Вскоре члены семьи отправились в церковь к заупокойной мессе. Сан-Коно в этот день старался, казалось, показать себя с лучшей стороны: крутые улицы щеголяли всеми видами экскрементов; тут и там, не обращая внимания на людей, бегали вездесущие козы с черными отвисшими сосками и черные сицилийские поросята, резвые, как скакунки. С годами падре Пирроне превратился в своего рода местную знаменитость, и неудивительно, что дети сбегались на него посмотреть, а женщины протискивались поближе — кто попросить благословения, кто похвалиться, что помнит былые времена.
В ризнице его как родного встретил приходский священник, а после мессы все направились в соседнюю часовню, где покоился прах дона Гаэтано: женщины, целуя надгробие, оросили мрамор слезами, а сын прочитал вслух молитву на своей таинственной латыни. Когда они вернулись домой, анеллетти были уже готовы и очень понравились падре Пирроне, чьих кулинарных пристрастий не испортила изысканная кухня на вилле Салина.

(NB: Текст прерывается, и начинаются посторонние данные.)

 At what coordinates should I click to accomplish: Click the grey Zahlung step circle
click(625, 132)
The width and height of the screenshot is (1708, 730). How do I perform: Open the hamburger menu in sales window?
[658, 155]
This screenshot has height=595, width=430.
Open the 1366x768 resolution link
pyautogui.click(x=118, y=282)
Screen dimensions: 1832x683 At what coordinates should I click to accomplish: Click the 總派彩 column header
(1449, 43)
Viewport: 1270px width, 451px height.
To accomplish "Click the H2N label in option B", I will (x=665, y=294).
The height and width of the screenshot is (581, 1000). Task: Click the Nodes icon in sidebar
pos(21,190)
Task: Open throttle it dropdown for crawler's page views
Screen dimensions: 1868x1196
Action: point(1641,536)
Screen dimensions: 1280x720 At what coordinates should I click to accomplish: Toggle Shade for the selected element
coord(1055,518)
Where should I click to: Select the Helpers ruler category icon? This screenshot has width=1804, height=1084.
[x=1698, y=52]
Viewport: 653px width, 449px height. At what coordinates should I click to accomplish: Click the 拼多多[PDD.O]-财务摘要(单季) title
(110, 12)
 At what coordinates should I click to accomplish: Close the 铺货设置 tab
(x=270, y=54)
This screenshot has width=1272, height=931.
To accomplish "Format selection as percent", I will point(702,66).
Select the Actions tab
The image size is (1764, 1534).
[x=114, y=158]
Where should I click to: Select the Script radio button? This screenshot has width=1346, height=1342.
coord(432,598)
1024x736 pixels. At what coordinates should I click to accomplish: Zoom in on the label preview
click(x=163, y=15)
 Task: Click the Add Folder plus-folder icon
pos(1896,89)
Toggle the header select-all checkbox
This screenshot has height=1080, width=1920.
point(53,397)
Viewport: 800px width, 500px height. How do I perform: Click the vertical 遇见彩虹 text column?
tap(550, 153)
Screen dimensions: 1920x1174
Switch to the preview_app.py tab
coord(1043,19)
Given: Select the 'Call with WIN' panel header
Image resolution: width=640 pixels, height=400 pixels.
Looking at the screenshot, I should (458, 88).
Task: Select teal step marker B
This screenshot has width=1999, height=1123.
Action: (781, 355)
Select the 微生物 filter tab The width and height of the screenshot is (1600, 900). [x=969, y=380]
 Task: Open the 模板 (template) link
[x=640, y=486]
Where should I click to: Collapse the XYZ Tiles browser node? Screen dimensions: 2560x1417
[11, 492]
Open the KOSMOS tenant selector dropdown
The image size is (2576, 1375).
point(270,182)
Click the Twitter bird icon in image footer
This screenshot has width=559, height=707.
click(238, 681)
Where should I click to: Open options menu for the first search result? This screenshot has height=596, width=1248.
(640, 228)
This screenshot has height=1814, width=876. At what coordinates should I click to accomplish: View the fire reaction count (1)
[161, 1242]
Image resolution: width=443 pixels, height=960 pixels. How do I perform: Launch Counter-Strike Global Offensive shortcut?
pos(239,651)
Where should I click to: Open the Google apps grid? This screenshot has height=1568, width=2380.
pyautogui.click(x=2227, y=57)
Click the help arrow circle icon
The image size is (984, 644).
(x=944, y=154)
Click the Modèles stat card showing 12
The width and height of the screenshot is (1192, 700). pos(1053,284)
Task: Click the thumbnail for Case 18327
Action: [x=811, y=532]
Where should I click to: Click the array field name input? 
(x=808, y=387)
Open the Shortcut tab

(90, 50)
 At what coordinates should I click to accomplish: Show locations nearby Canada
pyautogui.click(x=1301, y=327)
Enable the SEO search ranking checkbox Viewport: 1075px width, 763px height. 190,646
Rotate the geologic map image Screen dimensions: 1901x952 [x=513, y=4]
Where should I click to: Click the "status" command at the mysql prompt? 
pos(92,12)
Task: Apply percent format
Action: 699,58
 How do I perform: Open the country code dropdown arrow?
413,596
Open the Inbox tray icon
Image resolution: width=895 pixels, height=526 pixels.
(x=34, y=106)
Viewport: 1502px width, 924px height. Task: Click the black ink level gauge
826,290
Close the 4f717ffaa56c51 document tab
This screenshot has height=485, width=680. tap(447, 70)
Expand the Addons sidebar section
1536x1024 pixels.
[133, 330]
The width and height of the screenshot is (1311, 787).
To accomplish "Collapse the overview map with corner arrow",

Под вечер пришли друзья. В его комнате, где они собрались, с потолка свисала медная лампа с масляными светильниками: слабый свет трех фитилей освещал кровать в углу с разноцветными матрасами и жарким стеганым одеялом, желто-красным; другой угол был отделен плотной рогожей, превратившей его в клеть, где хранилось медового цвета зерно, часть которого каждую неделю отвозилась на мельницу для обеспечения потребностей семьи в муке; со стен смотрели гравюры: на одной святой Антоний показывал божественного младенца, другая изображала большеглазую святую Лючию, на третьей святой Франциск Хавьер[69] обращался с речью к толпе разукрашенных перьями полуголых индейцев; за окном, в звездных сумерках, дул в свою дудочку ветер — единственный, кто в этот час, пусть и на свой лад, поминал покойного.
В центре комнаты, прямо под лампой, была утоплена в пол большая жаровня, огороженная деревянным, отполированным ногами бортом; и вокруг этой жаровни на плетеных стульях расположились гости: священник, два брата Скиро, оба местные землевладельцы, и дон Пьетрино, старый собиратель трав. Гости как пришли в мрачном настроении, так и сидели мрачные, ибо, пока женщины хлопотали внизу, они говорили о политике и каждый надеялся услышать утешительные известия от дона Пирроне, который приехал из Палермо и, живя среди важных господ, должен был многое знать. Утолить жажду новостей иезуит друзьям помог, а что касается жажды утешения, то тут он их разочаровал, рисуя будущее в самых мрачных красках — отчасти в силу своей искренности, отчасти из тактических соображений. Над Гаэтой все еще развевался флаг Бурбонов, но в осажденной крепости один за другим взлетали на воздух пороховые склады, и там уже нечего было спасать, разве что честь; дружественная Россия была далеко, Наполеон III был рядом, зато отличался вероломством, а о восстаниях в Базиликате и в районе Казерты иезуит говорил неохотно — мешало чувство стыда.